“A good many of them, I should say. Who is this fortunate person?”
“Mrs. Appleton.”
“Mrs. Appleton!” Dick gulped at his coffee and stared at his wife in some perplexity. “Isn’t she a—well, for one thing, a good deal older than you?”
“She’ll be all the better guide,” Lena retorted with one of her demure pouts. “You know she invited me to join the class she has gotten up for Swami Ram Juna. You needn’t grin in that horrid way, Dick. I shall be so wise very soon that you’ll be afraid of me.”
“Heaven forbid, you dear little inspirer of awe.”
“At any rate, she’s taken the greatest fancy to me, and I to her.

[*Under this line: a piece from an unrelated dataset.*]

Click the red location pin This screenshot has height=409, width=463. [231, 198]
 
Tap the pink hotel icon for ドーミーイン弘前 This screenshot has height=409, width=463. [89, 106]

She came here yesterday in the pouring rain, and we spent a long afternoon talking together. We feel the same way about everything. She says that with my beauty, I ought to make a great hit, and she’s going to give a big reception in my honor. Of course, with her experience, she can be a great help to me.”
“I see.” Dick forgot his breakfast entirely, and meditated.
“What is Mr. Appleton like?” Lena persisted.
“He has enough money to make me pale my ineffectual fires, and he adds to that the personality of the great American desert. But I suspect his wife is so wholly satisfied with the golden glow that the latter fact has never penetrated to her consciousness. I think Mrs. Appleton has not yet recovered from her astonishment at finding herself wedded to profusion. It appears to delight her afresh from day to day.”
“You can be very nasty about people when you choose.” Lena’s tone was unmistakably vexed.